#### EXCERPTED PASSAGE:
# Problem with Mac, US-144, and REW



## cbw723 (Jan 11, 2009)

I've been using REW for some time but have recently encountered a problem getting my microphone input into REW. This problem seems very much like the one DanTheMan had with his EMU0404 in another thread in this forum. My problem is that with the Tascam box, I have no other option but "4 channel, 24-bit" so I can't switch to two channels to fix the problem like he did (I also have no control over the sliders that set the level).

This problem suddenly appeared on three different Macs (1 PPC (Leopard) and 2 Intel (1 Leopard, 1 Snow Leopard)) all of which worked fine just a couple of months ago, so I'm assuming some sort of OS update is the culprit. I've tried three different versions of REW, including the new beta, and I can't get anything input. I can select the US-144 in my sound settings, and the microphone input shows up there in the input level bar graph, but nothing makes it into REW.

#### WHAT YOU SHOULD DO:
Can you pull out the entire forum thread above about the US-144 and REW problem on the Mac, word for word?

#### DATA BLOCK:
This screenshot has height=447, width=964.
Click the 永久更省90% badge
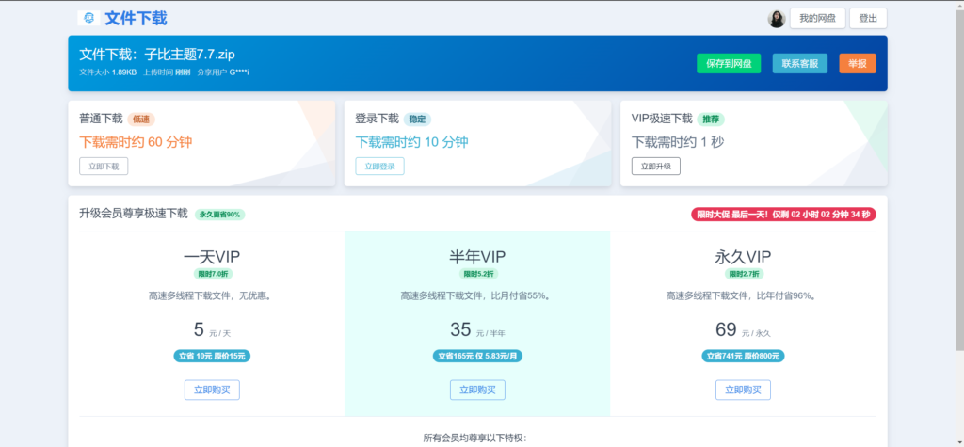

#### ANSWER FOR THE TASK:
# Problem with Mac, US-144, and REW



## cbw723 (Jan 11, 2009)

I've been using REW for some time but have recently encountered a problem getting my microphone input into REW. This problem seems very much like the one DanTheMan had with his EMU0404 in another thread in this forum. My problem is that with the Tascam box, I have no other option but "4 channel, 24-bit" so I can't switch to two channels to fix the problem like he did (I also have no control over the sliders that set the level).

This problem suddenly appeared on three different Macs (1 PPC (Leopard) and 2 Intel (1 Leopard, 1 Snow Leopard)) all of which worked fine just a couple of months ago, so I'm assuming some sort of OS update is the culprit. I've tried three different versions of REW, including the new beta, and I can't get anything input. I can select the US-144 in my sound settings, and the microphone input shows up there in the input level bar graph, but nothing makes it into REW.